I bought an expired domain, built the website, and made mistake after mistake. I want to tell my story to record the journey and possibly help others learn not to make the same mistakes I made. 

I’ll go through my process of researching a niche, keyword research, and how to build an affiliate website in general with this case study.

To jump ahead to some results, about 10 weeks in, I had my first post with keywords ranking in the Top 5, including one Top 1 keyword! 

And on the exact 90-day date, I had my first Amazon Affiliate commissions! It was a pleasant surprise as I definitely wasn’t expecting anything for maybe another couple months because of all the mistakes I was making at the start. 

Here’s a screenshot of the rankings at the 10 week mark when I got my first Position 1 keyword. It jumped 12 places to get it. It’s been floating between 1 and 3 now. The 2nd column of numbers represents the Search Volume (eg., 20’s). The last column is the keyword difficulty, which is around medium difficulty on Ubersuggest, which is where the rankings were tracked. 

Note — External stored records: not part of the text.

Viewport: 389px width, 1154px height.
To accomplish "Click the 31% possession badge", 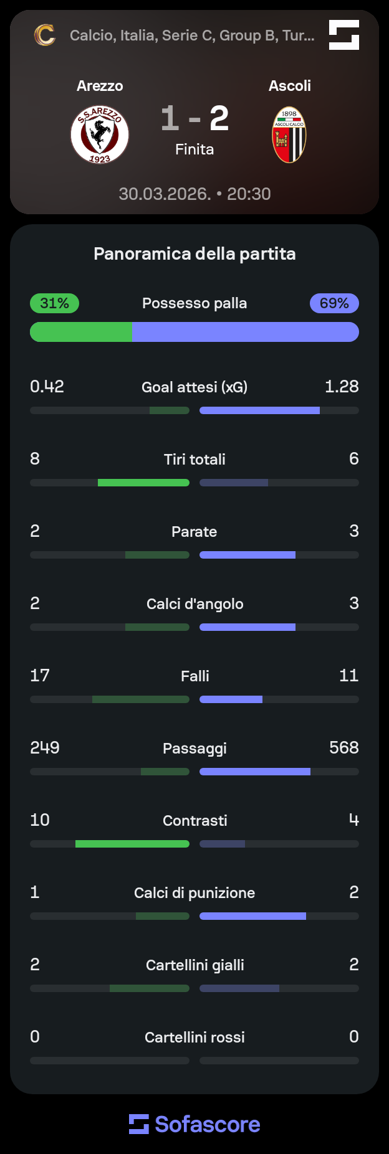I will tap(54, 303).
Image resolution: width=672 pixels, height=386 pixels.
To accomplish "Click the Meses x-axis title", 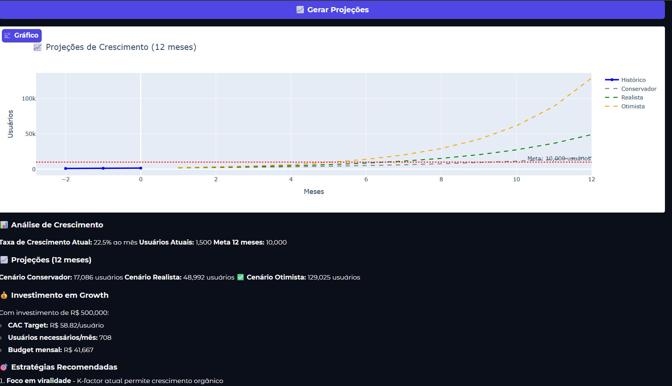I will pyautogui.click(x=314, y=192).
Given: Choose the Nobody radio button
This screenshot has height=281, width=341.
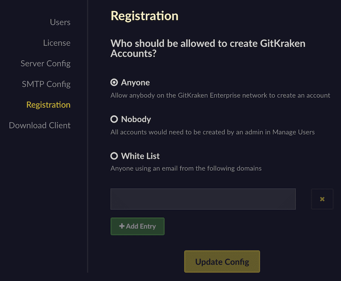Looking at the screenshot, I should pyautogui.click(x=114, y=120).
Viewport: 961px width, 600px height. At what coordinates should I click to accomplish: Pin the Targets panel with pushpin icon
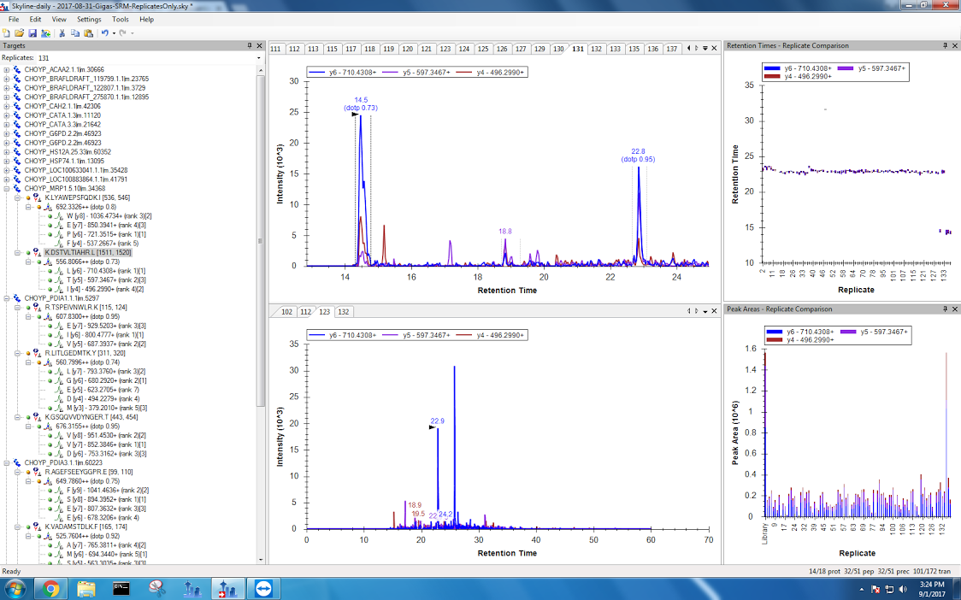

Site 3 Case Study Ubersuggest Keyword Position Ranking Tracker

Original Goal for the New Affiliate Website 

I always start off with goals for a website and a plan to reach those goals. 

The overall goal was simple: 

Reach $100 per month in Amazon Affiliate fees within 10 months by creating an affiliate website on an expired domain. 

1 Expired Domain + 10 Months = $100+ per Month Amazon Affiliate Earnings

Makes sense right? Yea, I thought so at the time too. 

I then broke things down a bit further into a plan of how I’d get there. 

Step-by-Step Plan to Build an Affiliate Website 

Here was the original plan that I had laid out. 

  1. Finalize niche
  2. Finalize list of 50 keywords for initial posts
  3. Buy expired domain
  4. Outsource and write content articles
  5. Setup website hosting and WordPress 
  6. Put up posts as content articles come in
  7. Make money!

One note, I didn’t have the qualified 3 Amazon sales at the time, so I couldn’t utilize the Amazon Product Advertising API with a plugin like AAWP

I used the WP Table Builder plugin with Amazon’s Sitesearch. It was a pain to create tables, but I got it done and the tables look better than Tablepress with less work.

I’ll go through each of the steps to discuss my process in starting and building niche sites. 

Step 1 – Pick the Niche

Picking the niche was actually really quick as I had this idea already after seeing the industry’s growth. The industry had grown quickly over the last couple years, so I wanted to focus on a niche within the fast-growing industry. 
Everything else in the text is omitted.